■ Required tasks ■
A) Retype the passage from the salt article exactly, starting at "Sea Salt vs." and ending at "Is Sea Salt?".
B) Write what comes next in the article on sea salt and table salt, picking up after its last sentence.

>> START Text

Sea Salt vs. Table Salt: What’s the Difference?

by Ella

Salt is an essential ingredient in our daily diets, enhancing the flavors of various dishes and adding that much-needed seasoning to our meals. However, the type of salt we use can make a significant difference in terms of health implications. Sea salt and table salt are two common varieties found in kitchens worldwide, each with its own set of characteristics and purported health benefits. In this article, we delve into the differences between sea salt and table salt, explore their respective nutritional profiles, and uncover which option is the healthier choice for our overall well-being.

What Is Sea Salt?

As the name suggests, sea salt is derived from evaporating seawater. The process involves collecting seawater in shallow pools and allowing the sun and wind to naturally evaporate the water, leaving behind the salt crystals. The remaining sea salt may undergo minimal processing and is often less refined than table salt. It comes in various forms, including coarse, fine, and flake, and its appearance and flavor can be influenced by the minerals and impurities present in the water.


Sea salt is usually minimally processed, so it retains trace levels of nutrients like magnesium, iron, calcium, and potassium.


When Do You Use It?

There are many types of sea salt available and they shouldn’t be used interchangeably. For example, flaky sea salt (such as Maldon) is delicate and relatively expensive. It’s generally considered a finishing salt, so save it for times you know it’ll stand out. Sprinkle it over salads, steaks, or chocolate chip cookies to add texture and flavor.

>> END Text
>> START Entries

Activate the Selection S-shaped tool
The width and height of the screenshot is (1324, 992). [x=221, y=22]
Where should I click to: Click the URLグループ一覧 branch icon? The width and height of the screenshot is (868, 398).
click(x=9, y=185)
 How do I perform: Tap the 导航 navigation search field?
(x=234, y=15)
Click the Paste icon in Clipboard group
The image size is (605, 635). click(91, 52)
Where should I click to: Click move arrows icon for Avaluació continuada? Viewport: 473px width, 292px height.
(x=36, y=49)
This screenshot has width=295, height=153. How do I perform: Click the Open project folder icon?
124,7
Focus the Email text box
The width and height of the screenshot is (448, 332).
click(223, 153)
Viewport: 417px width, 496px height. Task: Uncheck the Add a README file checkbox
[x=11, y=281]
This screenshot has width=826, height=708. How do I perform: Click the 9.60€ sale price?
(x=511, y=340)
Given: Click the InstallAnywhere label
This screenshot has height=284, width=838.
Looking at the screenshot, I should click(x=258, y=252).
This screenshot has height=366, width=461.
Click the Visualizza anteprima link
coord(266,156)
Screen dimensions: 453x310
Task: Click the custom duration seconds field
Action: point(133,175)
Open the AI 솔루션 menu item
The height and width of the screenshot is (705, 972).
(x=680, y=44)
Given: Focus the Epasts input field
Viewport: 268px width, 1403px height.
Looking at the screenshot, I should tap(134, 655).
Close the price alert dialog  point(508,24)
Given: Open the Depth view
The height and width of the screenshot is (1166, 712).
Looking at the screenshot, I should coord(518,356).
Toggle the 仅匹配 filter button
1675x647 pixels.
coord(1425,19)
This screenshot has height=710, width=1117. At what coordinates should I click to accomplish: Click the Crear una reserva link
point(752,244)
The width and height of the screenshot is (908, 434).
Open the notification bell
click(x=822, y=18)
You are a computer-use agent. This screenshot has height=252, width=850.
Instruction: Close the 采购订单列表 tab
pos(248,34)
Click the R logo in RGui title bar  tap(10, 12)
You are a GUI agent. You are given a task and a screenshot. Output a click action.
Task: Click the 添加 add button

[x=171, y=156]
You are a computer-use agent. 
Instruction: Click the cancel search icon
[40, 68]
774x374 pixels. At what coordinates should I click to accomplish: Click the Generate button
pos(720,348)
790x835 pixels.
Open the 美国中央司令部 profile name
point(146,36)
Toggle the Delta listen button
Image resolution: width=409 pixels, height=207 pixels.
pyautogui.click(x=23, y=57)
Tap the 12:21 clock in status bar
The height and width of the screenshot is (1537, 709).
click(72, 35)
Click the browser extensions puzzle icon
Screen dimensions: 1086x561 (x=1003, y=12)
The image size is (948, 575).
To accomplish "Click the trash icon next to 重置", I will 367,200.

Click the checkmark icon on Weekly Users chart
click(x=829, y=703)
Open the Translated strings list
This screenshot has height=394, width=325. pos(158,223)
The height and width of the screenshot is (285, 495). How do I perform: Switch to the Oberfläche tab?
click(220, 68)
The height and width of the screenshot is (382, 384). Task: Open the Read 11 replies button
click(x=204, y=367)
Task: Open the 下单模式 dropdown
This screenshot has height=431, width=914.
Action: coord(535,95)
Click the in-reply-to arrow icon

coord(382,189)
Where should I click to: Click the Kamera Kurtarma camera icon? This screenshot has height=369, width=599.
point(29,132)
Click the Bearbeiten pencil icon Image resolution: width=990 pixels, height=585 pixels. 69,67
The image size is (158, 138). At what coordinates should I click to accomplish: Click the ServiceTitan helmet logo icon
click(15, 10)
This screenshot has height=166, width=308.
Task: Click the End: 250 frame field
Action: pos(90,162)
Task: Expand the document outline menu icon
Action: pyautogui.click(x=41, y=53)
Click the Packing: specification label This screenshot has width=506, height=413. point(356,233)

>> END Entries

■ Results of the tasks ■
A)
Sea Salt vs. Table Salt: What’s the Difference?

by Ella

Salt is an essential ingredient in our daily diets, enhancing the flavors of various dishes and adding that much-needed seasoning to our meals. However, the type of salt we use can make a significant difference in terms of health implications. Sea salt and table salt are two common varieties found in kitchens worldwide, each with its own set of characteristics and purported health benefits. In this article, we delve into the differences between sea salt and table salt, explore their respective nutritional profiles, and uncover which option is the healthier choice for our overall well-being.

What Is Sea Salt?

B)
Refined granular sea salt, which is a bit more budget-friendly, has a fine to medium grain that’s perfect throughout the cooking process. Nosrat suggests using this type of sea salt to “season foods from within” — toss it into pasta water, use it to season meats before cooking, or mix it into doughs or batters.


What Is Table Salt?

Table salt, also known as refined salt, is typically obtained from underground salt deposits. It undergoes a more rigorous refining process, where impurities and minerals are removed, resulting in a more uniform and finely ground product. Table salt often contains anti-caking agents to prevent clumping, and iodine is commonly added to address iodine deficiency, a prevalent global health concern.

Unless it’s otherwise noted, most table salt is iodized. Here’s why: Iodine deficiency (which causes goiters) used to be a widespread health problem, so Morton Salt started adding iodine to their products way back in the 1920s. This move certainly helped a lot of people, but you likely get all the iodine you need today from sources like seafood and dairy. If you’re using table salt, opt for a non-iodized version — it’ll keep your food from tasting metallic-y.

When Do You Use It?

If you’re baking something that calls for a small quantity of salt (a teaspoon or two), it’s fine to use budget-friendly table salt — it’ll dissolve quickly into your batter or dough and you won’t be able to taste any metal in the finished product. It’s also handy when you’re at a restaurant and you need to add a little salty flavor to your food. Generally, though, it’s best to stick to kosher or sea salt for cooking.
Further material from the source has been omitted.